* _TASK TO COMPLETE_
Write out exactly every line from the one containing "You are a computer-use agent." through the final line of the material below, both included. Pictures are to be skipped.

* _EXCERPTED DATA_
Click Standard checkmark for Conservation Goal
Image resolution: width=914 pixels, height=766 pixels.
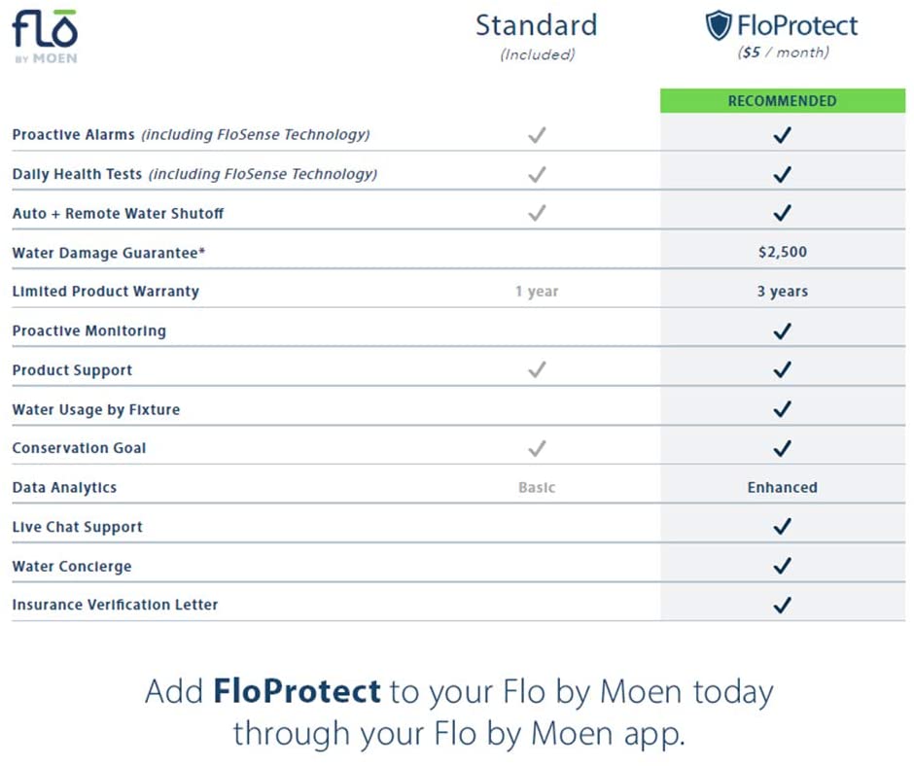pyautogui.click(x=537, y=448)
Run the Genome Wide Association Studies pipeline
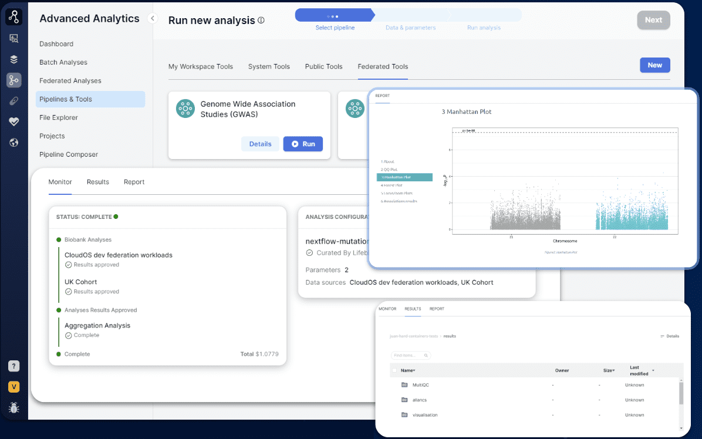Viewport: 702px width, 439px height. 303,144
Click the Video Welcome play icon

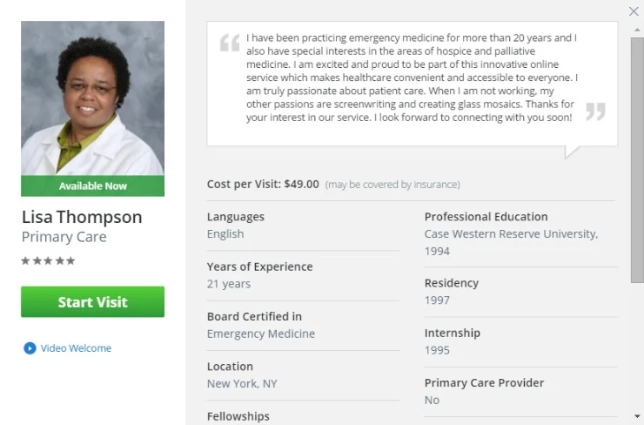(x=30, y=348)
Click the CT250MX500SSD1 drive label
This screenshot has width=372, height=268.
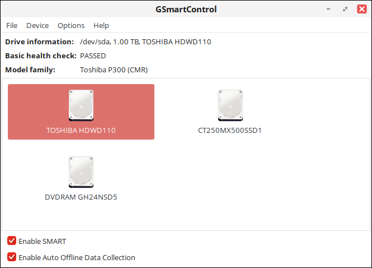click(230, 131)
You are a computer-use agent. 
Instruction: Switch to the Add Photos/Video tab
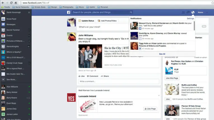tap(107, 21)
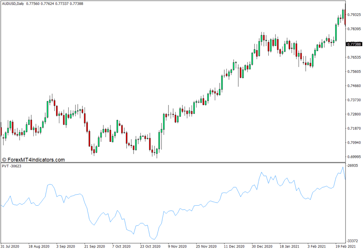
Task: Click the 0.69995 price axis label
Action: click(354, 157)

* _TASK OUTPUT_
You are a computer-use agent. 
Instruction: Switch to the Add Photos/Video tab
tap(107, 21)
Task: Click the 0.69995 price axis label
Action: click(354, 157)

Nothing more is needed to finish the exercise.